Hello ldamnedl

Welcome to Math Help Forum! Originally Posted by

**ldamnedl** $\displaystyle

12sin^2(2\theta)-5sin(2\theta)-3=0

$

My teacher said that there were going to be 8 possible solutions. I don't really understand what steps to take to get 8?

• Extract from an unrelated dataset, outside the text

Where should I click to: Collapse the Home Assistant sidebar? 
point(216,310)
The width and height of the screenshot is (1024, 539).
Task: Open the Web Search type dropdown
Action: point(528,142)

i factored the equation down to

$\displaystyle 3sin(2\theta)+1$ and $\displaystyle 4sin(2\theta)-3$

i get down to

$\displaystyle sin(2\theta)=-1/3$ and $\displaystyle sin(2\theta)=3/4$

i don't know what to do from here to come out with 8 solutions

also the bounds for the equation are 0 (less than or equal to) theta (less than) 360

Your working is fine. Note next, that if $\displaystyle 0^o\le\theta<360^o$, then $\displaystyle 0^o\le2\theta<720^o$. So we have two equations to solve for values of $\displaystyle 2\theta$ in this range; then divide these answers by $\displaystyle 2$ to get the values of $\displaystyle \theta$. I'll start you off:$\displaystyle \sin2\theta = -\frac13$

$\displaystyle \Rightarrow 2\theta = 180 + 19.47,\; 360 - 19.47,\; 540+19.47,\; 720 - 19.47$ $\displaystyle = 199.47, ...$

$\displaystyle \Rightarrow \theta = 99.7^o, ...$ Can you complete it now?

Grandad